• **WORK TO COMPLETE**
Nothing before the line containing "Viewport: 2576px width, 963px height." should appear; please restate that line and every later line word for word through the end of the listing.

• **DATASET EXTRACT**
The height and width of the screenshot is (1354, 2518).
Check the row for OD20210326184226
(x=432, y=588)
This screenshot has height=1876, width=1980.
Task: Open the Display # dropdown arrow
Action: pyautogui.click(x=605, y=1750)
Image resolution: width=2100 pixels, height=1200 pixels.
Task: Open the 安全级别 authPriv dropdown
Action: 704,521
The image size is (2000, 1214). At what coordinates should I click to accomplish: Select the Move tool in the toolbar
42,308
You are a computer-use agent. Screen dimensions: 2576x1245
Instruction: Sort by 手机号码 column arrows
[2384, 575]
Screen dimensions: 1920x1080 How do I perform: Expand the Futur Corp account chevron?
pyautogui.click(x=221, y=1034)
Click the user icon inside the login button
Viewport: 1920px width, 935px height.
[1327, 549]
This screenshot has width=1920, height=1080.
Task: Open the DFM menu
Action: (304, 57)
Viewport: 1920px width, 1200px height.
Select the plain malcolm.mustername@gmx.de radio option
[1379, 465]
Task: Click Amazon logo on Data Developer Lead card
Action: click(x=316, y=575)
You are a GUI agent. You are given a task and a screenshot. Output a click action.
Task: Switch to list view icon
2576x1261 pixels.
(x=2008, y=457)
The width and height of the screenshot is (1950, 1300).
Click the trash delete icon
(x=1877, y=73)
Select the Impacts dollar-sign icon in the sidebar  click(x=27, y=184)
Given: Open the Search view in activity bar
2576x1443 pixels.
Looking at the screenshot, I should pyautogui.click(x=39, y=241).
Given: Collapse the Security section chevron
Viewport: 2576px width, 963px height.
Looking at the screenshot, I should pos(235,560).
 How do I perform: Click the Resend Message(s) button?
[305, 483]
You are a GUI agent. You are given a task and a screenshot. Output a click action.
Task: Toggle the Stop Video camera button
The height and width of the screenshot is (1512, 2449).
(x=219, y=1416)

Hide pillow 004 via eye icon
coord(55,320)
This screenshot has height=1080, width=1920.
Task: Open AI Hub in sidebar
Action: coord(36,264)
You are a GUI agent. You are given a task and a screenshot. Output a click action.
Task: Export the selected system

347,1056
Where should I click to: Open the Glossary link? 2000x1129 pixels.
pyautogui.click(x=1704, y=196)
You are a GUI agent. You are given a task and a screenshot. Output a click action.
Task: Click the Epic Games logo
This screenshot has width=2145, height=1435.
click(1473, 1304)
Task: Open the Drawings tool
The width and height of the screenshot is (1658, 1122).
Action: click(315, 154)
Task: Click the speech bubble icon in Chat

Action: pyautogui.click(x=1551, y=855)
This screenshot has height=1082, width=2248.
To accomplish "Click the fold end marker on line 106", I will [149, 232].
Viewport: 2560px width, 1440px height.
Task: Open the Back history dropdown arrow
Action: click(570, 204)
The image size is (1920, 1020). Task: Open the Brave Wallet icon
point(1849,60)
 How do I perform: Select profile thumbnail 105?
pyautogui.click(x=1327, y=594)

• **ANSWER TO THIS PROBLEM**
Viewport: 2576px width, 963px height.
Looking at the screenshot, I should pos(235,560).
 How do I perform: Click the Resend Message(s) button?
[305, 483]
You are a GUI agent. You are given a task and a screenshot. Output a click action.
Task: Toggle the Stop Video camera button
The height and width of the screenshot is (1512, 2449).
(x=219, y=1416)

Hide pillow 004 via eye icon
coord(55,320)
This screenshot has height=1080, width=1920.
Task: Open AI Hub in sidebar
Action: coord(36,264)
You are a GUI agent. You are given a task and a screenshot. Output a click action.
Task: Export the selected system

347,1056
Where should I click to: Open the Glossary link? 2000x1129 pixels.
pyautogui.click(x=1704, y=196)
You are a GUI agent. You are given a task and a screenshot. Output a click action.
Task: Click the Epic Games logo
This screenshot has width=2145, height=1435.
click(1473, 1304)
Task: Open the Drawings tool
The width and height of the screenshot is (1658, 1122).
Action: click(315, 154)
Task: Click the speech bubble icon in Chat

Action: pyautogui.click(x=1551, y=855)
This screenshot has height=1082, width=2248.
To accomplish "Click the fold end marker on line 106", I will [149, 232].
Viewport: 2560px width, 1440px height.
Task: Open the Back history dropdown arrow
Action: click(570, 204)
The image size is (1920, 1020). Task: Open the Brave Wallet icon
point(1849,60)
 How do I perform: Select profile thumbnail 105?
pyautogui.click(x=1327, y=594)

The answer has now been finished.